Examples of the α-olefin having 3 to 20 carbon atoms include propylene, 1-butene, 1-pentene, 4-methyl-1-pentene, 1-hexene, 1-octene, 1-decene and 1-dodecene.
Further, ethylene / α-olefin copolymer rubber is included in addition to LLDPE and VLDPE.
[0013]
Linear low density polyethylene (LLDPE) has a density of 0.91 to 0.94 g / cm.³Less, preferably 0.915 to 0.935 g / cm³, More preferably 0.92 to 0.93 g / cm³It is desirable to select a range. The MFR is preferably selected in the range of 0.1 to 10 g / 10 minutes, preferably 0.5 to 8 g / 10 minutes, more preferably 0.5 to 5 g / 10 minutes.
[0014]
Very low density polyethylene (VLDPE) has a density of 0.88 to 0.91 g / cm.³Less than, preferably 0.89-0.905 g / cm³It is desirable to select within the range. The MFR is in the range of 0.1 to 10 g / 10 min, preferably 0.1 to 8 g / 10 min. The very low density polyethylene (VLDPE) exhibits intermediate properties between linear low density polyethylene (LLDPE) and ethylene / α-olefin copolymer rubber (EPR, EPDM). In addition, ultra-low density polyethylene (VLDPE) has a maximum peak temperature (Tm) by differential scanning calorimetry (DSC) of 60 ° C. or higher, preferably 100 ° C. or higher, and a boiling n-hexane insoluble content of 10% by mass or higher. Is a specific ethylene / α-olefin copolymer. These are polymerized using a metallocene-based catalyst or a catalyst comprising an organic aluminum compound and a solid catalyst component containing at least titanium and / or vanadium, and a high crystalline portion represented by linear low-density polyethylene (LLDPE) and ethylene. It is a resin that has both the amorphous part of the α-olefin copolymer rubber.
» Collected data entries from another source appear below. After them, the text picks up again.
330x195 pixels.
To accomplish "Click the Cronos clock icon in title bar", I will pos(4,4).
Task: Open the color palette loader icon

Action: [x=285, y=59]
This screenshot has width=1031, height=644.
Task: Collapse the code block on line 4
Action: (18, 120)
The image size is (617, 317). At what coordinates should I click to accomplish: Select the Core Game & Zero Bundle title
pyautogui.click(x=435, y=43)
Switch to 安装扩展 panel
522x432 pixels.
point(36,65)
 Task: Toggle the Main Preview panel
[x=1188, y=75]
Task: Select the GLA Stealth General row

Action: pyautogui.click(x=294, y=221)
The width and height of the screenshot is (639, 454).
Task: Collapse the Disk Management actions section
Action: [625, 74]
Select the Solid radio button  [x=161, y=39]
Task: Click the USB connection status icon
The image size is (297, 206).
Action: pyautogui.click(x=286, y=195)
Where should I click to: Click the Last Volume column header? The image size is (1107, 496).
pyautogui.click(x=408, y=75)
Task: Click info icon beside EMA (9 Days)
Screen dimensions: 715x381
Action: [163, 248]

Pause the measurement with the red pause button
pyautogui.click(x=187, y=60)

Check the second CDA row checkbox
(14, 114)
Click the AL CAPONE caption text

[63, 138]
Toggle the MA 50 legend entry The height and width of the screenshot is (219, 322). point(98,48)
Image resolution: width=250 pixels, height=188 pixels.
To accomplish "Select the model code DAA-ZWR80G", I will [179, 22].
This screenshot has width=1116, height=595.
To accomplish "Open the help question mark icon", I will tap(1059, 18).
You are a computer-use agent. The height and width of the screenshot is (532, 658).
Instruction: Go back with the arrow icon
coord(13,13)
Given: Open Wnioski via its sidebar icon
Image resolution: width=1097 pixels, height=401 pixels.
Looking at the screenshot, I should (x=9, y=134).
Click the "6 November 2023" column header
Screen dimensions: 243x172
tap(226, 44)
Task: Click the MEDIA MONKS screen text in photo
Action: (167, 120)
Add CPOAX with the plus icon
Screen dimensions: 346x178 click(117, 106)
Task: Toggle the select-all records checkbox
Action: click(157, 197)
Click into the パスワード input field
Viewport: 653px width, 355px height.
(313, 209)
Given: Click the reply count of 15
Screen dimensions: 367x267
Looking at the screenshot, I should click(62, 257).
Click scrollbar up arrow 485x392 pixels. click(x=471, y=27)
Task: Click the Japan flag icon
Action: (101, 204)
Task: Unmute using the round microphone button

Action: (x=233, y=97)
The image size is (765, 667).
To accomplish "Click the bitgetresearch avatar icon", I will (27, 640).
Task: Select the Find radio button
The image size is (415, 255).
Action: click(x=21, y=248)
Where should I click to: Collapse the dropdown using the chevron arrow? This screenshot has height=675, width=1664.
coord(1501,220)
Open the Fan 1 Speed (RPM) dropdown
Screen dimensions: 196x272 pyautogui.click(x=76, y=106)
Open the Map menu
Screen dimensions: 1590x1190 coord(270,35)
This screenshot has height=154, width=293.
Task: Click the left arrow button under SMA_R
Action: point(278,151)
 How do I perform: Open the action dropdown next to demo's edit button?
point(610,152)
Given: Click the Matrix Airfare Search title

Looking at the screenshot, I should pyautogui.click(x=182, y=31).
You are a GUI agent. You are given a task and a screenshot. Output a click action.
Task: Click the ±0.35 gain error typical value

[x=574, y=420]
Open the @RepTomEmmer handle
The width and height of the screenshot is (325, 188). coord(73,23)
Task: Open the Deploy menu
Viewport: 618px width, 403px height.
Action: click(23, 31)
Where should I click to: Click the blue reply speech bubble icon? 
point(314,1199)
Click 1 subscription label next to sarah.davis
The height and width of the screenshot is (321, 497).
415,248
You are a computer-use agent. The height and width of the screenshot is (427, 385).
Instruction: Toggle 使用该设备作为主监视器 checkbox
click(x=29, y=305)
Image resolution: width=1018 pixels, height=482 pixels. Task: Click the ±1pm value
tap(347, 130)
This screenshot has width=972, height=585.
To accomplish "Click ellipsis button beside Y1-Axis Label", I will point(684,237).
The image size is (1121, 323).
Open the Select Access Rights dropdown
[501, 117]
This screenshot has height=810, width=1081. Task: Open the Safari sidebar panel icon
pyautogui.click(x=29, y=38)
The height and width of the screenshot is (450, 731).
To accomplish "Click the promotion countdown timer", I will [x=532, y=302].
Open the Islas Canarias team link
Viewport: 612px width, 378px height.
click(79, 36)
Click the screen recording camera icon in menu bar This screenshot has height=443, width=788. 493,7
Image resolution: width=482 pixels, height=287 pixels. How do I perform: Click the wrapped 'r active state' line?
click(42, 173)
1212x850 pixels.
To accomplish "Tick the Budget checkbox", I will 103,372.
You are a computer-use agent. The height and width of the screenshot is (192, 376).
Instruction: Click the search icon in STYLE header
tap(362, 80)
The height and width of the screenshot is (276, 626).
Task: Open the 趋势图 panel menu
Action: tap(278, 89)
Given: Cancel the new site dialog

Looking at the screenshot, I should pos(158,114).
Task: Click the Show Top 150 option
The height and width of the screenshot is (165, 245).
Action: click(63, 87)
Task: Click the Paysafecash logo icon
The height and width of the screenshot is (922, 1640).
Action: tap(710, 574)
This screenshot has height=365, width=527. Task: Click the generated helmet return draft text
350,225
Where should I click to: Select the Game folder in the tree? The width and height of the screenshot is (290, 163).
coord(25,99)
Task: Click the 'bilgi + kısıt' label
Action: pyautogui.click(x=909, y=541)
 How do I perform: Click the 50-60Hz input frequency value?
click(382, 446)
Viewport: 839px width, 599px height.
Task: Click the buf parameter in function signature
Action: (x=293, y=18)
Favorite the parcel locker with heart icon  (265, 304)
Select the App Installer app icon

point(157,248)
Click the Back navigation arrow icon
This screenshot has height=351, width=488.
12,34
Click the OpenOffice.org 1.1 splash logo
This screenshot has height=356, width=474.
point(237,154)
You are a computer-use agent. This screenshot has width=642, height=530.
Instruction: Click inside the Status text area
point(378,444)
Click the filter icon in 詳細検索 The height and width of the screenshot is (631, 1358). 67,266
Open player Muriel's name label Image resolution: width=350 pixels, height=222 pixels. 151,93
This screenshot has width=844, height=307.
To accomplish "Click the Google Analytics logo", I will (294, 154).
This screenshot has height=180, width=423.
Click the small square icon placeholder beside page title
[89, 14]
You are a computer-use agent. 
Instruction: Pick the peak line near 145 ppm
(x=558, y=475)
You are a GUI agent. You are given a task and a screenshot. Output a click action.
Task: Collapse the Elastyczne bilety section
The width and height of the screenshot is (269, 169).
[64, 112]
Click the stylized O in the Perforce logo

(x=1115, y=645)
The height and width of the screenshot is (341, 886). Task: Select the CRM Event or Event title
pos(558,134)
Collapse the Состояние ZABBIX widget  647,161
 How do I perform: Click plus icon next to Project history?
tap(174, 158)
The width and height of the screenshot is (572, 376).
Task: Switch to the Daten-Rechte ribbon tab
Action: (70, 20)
Such ultra-low density polyethylene (VLDPE) is characterized by mechanical strength, heat resistance, etc., which are characteristics of linear low density polyethylene (LLDPE), and rubbery elasticity, which is a characteristic of ethylene / α-olefin copolymer rubber. In addition, low temperature impact resistance coexists in a well-balanced manner.
[0015]
[Ethylene / α-olefin copolymer rubber]
Examples of the ethylene / α-olefin copolymer rubber include ethylene / propylene copolymer rubber, ethylene / propylene / diene copolymer rubber, and the like, and a random copolymer (EPM) mainly composed of ethylene and propylene, As the third component, a random copolymer (EPDM) mainly containing a diene monomer (dicyclopentadiene, ethylidene norbornene or the like) added can be used. Other examples include amorphous or low crystalline ethylene / α-olefin copolymer rubber such as ethylene / 1-butene copolymer rubber.
[0016]
[Polyethylene resin composition]
The polyethylene resin composition of the present invention has a density of 0.94 g / cm.³Above, high density polyethylene (A) of MFR 0.1-10 g / 10min 97-60 mass%, preferably 95-65 mass%, more preferably 95-70 mass%, MFR 0.01-20 g / 10 min The ethylene (co) polymer (B) obtained by the high pressure radical method is 3 to 40% by mass, preferably 5 to 35% by mass, more preferably 5 to 30%, and a density of 0.88 to 0.94 g / cm.³Less than, MFR 0.1-10g / 10min ethylene copolymer (C) 0-37 mass%, Preferably it is 0-35 mass%, More preferably, it is a resin composition which consists of 0-30 mass%. When the composition is in the above range, a foam having a good balance such as workability during foaming, heat resistance, mechanical strength, and uniformity of foamed cells is provided.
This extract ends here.